Interview: Elephante’s electric quest for artistic liberation
By William Yuk
Amid the fame seekers and glory hunters of the music industry, Tim Wu, the electronic artist and producer known as Elephante, finds solace in his craft, which he turns to as a refuge from the depths of existential dread.
“A part of me became an artist because I felt like there was something missing,” Wu tells NextShark. “When I was a kid, I thought that by becoming a famous musician, then I won’t have this hole inside of me. Then I pulled it off, but it didn’t change anything.”
“To me, it’s sort of realizing that I think it’s that part of me is just terrified of being alone and insignificant,” he continues. “Being able to communicate the things that I’m going through and see other people react and resonate with the lyrics that I’m writing the music that I’m making sort of quiets that fear.”

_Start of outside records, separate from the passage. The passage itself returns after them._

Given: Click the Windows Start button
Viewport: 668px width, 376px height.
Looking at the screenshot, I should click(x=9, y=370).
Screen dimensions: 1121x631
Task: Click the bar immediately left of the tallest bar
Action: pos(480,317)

Born into a family of two cultures and having been rejected by both, the pangs of isolation and insignificance are all too familiar for Wu.
“I grew up as an American, but then I didn’t look like a lot of the other kids and I’m also not Asian anymore,” Wu said. “I was always really struck because my mom, who immigrated here when she was 20, is made fun of for being American by her family. So she’s no longer Asian, but she’s not fully American.”
Wu battled crushing cultural expectations while carving out a lifestyle coveted by many except himself, complete with a Harvard degree and a comfortable corporate job.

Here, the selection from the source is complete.